L’un des spécialistes qui a travaillé sur le projet de ville durable en Chine, à Dongtan, explique les enjeux du projet.

La Chine compte 200 villes d’un million ou plus d’habitants. En comparaison, les États-Unis en ont neuf et l’Europe en a moins de quarante. La Chine est une civilisation de 5.000 ans d’histoire d’une inventivité et d’un raffinement toujours grandissants. De 600 à 1500, elle a été la société la plus avancée scientifiquement et technologiquement du monde. Elle était en avance en matière d’astronomie, de mathématiques, de médecine, de poterie et de cultures de plantes. Elle a inventé la boussole magnétique, la poudre à canon, le béton, la fabrication du papier et l’imprimerie. Elle a changé en étant soit une société fermée et tournée vers l’intérieur du pays, soit une société très ouverte qui cherchait à tisser des liens avec d’autres civilisations.

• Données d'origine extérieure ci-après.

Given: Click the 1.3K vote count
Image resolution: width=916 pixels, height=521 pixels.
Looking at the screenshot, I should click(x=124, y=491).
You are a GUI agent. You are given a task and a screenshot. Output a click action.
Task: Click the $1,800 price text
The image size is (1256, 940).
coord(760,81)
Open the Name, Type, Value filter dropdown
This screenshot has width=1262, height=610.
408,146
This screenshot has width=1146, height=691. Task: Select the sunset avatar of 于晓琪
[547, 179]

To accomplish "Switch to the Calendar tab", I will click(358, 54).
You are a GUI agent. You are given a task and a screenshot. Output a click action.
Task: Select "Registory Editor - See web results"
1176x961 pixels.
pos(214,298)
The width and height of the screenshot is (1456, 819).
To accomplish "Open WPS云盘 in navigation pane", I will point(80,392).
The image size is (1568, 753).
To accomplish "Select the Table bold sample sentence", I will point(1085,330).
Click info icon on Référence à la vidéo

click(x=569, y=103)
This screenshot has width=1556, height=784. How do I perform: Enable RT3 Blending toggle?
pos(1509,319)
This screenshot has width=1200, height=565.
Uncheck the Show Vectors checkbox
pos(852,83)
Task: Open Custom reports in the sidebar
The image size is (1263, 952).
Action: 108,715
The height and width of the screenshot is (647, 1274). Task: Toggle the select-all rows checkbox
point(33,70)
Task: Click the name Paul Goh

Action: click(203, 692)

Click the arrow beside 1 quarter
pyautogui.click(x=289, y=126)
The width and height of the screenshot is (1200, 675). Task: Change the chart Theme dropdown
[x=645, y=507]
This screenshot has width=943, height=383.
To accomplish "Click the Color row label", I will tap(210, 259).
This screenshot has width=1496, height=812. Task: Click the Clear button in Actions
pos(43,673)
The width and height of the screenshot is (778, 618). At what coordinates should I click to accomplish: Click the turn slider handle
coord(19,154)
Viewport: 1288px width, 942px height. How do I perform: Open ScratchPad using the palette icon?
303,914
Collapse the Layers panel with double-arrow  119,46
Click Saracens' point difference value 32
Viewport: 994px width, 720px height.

La Chine a aussi construit les villes les plus grandes et les plus spectaculaires avant l’ère moderne comme Pékin avec une population qui atteignait déjà 2 millions d’habitants au XVIIe siècle. Cependant, elle est aussi restée une terre de villages et d’agriculteurs. Sous Mao, cette tendance s’était fortement accentuée et la Chine est devenue une championne de l’industrie villageoise, des exploitations collectives et de l’autosuffisance à l’échelle locale.

Tout cela a changé après la mort de Mao. Mais, alors que la décision d’industrialiser et d’urbaniser de la Chine lui a permis d’avoir une économie florissante, avec l’expansion du consumérisme à l’occidentale à travers tout le pays, cela a aussi généré des problèmes de pollution majeure. L’oxyde de soufre et l’oxyde d’azote ont transformé l’air de la Chine en brouillard mêlé de fumée et les déchets urbains, les excédents d’engrais des exploitations agricoles et les produits chimiques industriels empoisonnent ses cours d’eau. Il y a aussi une dimension de plus en plus mondiale: à cause de la construction d’une station thermique alimentée au charbon par semaine et de la production de voitures en Chine qui est au coude à coude avec celle du japon, son niveau d’émission de CO2 rattrape celui des États-Unis. Cependant, la Chine semble apprendre les leçons beaucoup plus rapidement en matière de limites à la croissance.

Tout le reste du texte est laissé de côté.